(Excerpted text):
>>
I was recently asked my thoughts on how a digital strategy could be developed for the pharmaceutical industry. Unfortunately there is no “magic wand” or “one glove fits all” answer to this question. The strategy has to be part of the corporate vision, it also needs to be incorporated as part of the daily business activities.
Ultimately the business pressures will dictate the final answer: there are however a number of factors that should be considered when debating the digital possibilities:
1. Marketing – “e-space” can provide an extension to the normal marketing activities: giving detail insights of the products to the healthcare professionals and medical education to patients and their caregivers. A point of warning: examination of the legislative boundaries must be made when communicating directly to patients. Innovative educational programmes are likely to be the best way forward.
2. PR– the digital arena offers a new channel for all PR activities: social media sites like Twitter, Facebook and Youtube can be used to promote the corporate image. The viral impact of such PR messages can spread much further than the conventional means. It will also hit the audiences that really matter: targeting individuals online can be very specific.
3. Communications – digital platforms provide effective and efficient ways to communicate internally or externally: they can be live and interactive or static and historical. Here are just some of the options that can be utilised:
- Webinars / webcasts and podcasts for a variety of messages.
- Blogs for informal messages.
- Forums to build communities.
- Text messaging and tweets for concise information.
- E-mail marketing for efficient structured news or promotions.
4. Business generation – e-commerce platforms (creating new business channels) and CRM facilities (to increase sales forces effectiveness). In most of Europe, prescription only medicines (POMs) will still need to be obtained from a pharmacy. With the increasing pressures on healthcare budgets is this likely to continue? The concept of OTX (over the counter prescriptions) is being reviewed today, are the pharma companies ready for the change. We have already seen changes in animal healthcare: clients can shop around for their drugs (POM-Vs) on the internet if they so wish.
5. Business process re-engineering – new digital technology could instigate the death of the very expensive ERP systems, particularly for the smaller business. The new “Cloud technology” could offer much more effective and efficient real time information throughout the business.
<<
Write out the whole text on digital strategy for the pharmaceutical industry word for word.

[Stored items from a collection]
>>
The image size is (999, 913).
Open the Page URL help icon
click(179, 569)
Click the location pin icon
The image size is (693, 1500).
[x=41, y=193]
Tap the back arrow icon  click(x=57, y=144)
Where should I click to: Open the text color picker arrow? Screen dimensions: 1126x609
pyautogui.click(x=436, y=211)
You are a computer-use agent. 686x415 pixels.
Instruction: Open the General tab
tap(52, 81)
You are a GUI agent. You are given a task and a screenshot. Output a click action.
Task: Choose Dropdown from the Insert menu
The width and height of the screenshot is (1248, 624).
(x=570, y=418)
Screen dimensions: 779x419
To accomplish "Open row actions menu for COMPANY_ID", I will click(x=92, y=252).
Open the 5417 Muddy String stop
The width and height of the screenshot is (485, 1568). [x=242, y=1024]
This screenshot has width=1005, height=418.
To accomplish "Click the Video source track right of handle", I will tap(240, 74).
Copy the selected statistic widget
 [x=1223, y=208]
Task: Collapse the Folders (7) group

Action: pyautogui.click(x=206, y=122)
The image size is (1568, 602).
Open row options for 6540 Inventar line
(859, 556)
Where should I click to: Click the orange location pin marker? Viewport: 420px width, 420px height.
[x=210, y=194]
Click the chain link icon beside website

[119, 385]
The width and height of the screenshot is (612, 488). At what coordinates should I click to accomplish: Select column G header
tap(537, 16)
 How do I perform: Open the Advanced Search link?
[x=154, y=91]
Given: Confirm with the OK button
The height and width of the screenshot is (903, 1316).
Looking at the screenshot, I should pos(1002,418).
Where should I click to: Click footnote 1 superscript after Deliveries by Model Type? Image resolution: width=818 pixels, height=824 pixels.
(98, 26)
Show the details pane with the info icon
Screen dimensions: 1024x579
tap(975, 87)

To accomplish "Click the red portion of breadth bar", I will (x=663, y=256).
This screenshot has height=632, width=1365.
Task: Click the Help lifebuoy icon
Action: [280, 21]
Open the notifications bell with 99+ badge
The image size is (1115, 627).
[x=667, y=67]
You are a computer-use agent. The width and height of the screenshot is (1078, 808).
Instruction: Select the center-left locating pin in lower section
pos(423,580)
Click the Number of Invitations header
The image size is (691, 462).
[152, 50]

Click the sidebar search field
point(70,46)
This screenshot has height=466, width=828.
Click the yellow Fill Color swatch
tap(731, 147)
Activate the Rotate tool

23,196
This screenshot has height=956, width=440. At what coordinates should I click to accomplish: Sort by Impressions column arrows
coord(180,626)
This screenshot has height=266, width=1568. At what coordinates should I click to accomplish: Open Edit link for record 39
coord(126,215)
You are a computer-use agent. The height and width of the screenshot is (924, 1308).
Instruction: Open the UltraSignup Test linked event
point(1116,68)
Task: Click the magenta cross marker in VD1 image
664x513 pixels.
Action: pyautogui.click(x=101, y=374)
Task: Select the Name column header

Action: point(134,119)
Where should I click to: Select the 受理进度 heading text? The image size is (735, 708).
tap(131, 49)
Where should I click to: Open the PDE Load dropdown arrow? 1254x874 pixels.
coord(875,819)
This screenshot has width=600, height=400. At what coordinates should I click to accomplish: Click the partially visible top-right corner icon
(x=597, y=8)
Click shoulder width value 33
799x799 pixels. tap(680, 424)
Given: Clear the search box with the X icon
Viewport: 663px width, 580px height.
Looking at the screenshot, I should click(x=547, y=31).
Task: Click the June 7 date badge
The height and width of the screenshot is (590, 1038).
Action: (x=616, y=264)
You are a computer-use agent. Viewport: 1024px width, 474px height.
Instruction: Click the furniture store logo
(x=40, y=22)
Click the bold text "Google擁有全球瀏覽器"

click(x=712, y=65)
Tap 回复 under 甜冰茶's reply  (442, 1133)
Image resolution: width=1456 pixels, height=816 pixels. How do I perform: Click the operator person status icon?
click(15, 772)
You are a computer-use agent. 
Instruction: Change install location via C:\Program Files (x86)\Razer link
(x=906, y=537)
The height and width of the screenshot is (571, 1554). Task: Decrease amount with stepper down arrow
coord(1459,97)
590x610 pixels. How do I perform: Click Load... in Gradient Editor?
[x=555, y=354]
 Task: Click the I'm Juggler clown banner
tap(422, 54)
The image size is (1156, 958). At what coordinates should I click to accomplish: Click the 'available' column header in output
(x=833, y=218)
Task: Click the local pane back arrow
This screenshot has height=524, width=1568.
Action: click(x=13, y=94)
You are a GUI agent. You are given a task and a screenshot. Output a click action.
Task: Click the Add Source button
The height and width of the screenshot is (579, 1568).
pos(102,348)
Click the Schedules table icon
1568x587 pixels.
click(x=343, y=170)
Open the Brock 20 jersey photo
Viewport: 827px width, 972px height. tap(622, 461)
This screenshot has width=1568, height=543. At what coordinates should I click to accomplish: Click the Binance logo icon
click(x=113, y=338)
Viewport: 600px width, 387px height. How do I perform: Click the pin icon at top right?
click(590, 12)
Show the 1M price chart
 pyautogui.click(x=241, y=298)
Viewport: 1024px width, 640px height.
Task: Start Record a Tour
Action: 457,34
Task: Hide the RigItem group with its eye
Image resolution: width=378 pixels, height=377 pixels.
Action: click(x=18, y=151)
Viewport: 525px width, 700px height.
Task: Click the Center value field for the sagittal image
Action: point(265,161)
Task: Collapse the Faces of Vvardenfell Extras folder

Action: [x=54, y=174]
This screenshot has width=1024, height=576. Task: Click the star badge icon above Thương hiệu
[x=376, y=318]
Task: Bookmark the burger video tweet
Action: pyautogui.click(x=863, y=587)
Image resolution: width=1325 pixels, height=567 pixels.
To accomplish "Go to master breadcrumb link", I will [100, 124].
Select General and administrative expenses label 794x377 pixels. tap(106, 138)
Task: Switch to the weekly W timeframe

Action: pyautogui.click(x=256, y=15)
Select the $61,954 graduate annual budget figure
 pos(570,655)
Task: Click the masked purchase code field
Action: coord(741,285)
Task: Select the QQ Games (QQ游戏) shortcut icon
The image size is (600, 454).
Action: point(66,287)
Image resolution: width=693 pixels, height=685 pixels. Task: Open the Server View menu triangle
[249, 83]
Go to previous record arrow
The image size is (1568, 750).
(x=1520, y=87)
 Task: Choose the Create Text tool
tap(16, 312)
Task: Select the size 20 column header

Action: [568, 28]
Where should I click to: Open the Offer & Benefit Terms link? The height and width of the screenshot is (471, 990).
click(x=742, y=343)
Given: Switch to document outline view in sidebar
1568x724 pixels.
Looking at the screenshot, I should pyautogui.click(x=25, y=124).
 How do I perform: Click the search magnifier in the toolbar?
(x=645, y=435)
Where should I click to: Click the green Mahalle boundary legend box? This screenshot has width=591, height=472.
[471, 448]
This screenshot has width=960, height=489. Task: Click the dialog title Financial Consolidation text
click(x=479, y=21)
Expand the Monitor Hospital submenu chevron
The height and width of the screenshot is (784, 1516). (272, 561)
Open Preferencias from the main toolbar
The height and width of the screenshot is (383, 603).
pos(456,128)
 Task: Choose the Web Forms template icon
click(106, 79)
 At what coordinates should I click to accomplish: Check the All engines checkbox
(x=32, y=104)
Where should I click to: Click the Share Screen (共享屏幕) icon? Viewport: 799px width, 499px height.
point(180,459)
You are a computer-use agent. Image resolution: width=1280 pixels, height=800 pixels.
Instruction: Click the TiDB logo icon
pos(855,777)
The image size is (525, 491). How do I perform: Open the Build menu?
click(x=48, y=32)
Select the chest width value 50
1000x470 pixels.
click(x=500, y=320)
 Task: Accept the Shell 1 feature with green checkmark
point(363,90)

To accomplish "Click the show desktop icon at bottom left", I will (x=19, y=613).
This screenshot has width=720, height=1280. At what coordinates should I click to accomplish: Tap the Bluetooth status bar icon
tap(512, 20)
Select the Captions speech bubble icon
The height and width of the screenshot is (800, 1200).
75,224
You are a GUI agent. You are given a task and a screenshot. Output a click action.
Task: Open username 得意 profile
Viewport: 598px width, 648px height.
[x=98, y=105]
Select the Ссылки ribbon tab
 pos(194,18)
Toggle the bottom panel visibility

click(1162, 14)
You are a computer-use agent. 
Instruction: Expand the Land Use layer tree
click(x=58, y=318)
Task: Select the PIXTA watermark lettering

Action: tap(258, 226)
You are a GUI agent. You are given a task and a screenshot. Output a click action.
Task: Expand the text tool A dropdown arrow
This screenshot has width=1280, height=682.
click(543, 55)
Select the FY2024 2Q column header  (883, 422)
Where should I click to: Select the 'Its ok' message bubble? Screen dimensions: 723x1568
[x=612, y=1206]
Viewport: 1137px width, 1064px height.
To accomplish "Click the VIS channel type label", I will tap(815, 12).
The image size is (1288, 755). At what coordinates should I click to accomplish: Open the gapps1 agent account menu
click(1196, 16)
<<
(Solution):
I was recently asked my thoughts on how a digital strategy could be developed for the pharmaceutical industry. Unfortunately there is no “magic wand” or “one glove fits all” answer to this question. The strategy has to be part of the corporate vision, it also needs to be incorporated as part of the daily business activities.
Ultimately the business pressures will dictate the final answer: there are however a number of factors that should be considered when debating the digital possibilities:
1. Marketing – “e-space” can provide an extension to the normal marketing activities: giving detail insights of the products to the healthcare professionals and medical education to patients and their caregivers. A point of warning: examination of the legislative boundaries must be made when communicating directly to patients. Innovative educational programmes are likely to be the best way forward.
2. PR– the digital arena offers a new channel for all PR activities: social media sites like Twitter, Facebook and Youtube can be used to promote the corporate image. The viral impact of such PR messages can spread much further than the conventional means. It will also hit the audiences that really matter: targeting individuals online can be very specific.
3. Communications – digital platforms provide effective and efficient ways to communicate internally or externally: they can be live and interactive or static and historical. Here are just some of the options that can be utilised:
- Webinars / webcasts and podcasts for a variety of messages.
- Blogs for informal messages.
- Forums to build communities.
- Text messaging and tweets for concise information.
- E-mail marketing for efficient structured news or promotions.
4. Business generation – e-commerce platforms (creating new business channels) and CRM facilities (to increase sales forces effectiveness). In most of Europe, prescription only medicines (POMs) will still need to be obtained from a pharmacy. With the increasing pressures on healthcare budgets is this likely to continue? The concept of OTX (over the counter prescriptions) is being reviewed today, are the pharma companies ready for the change. We have already seen changes in animal healthcare: clients can shop around for their drugs (POM-Vs) on the internet if they so wish.
5. Business process re-engineering – new digital technology could instigate the death of the very expensive ERP systems, particularly for the smaller business. The new “Cloud technology” could offer much more effective and efficient real time information throughout the business.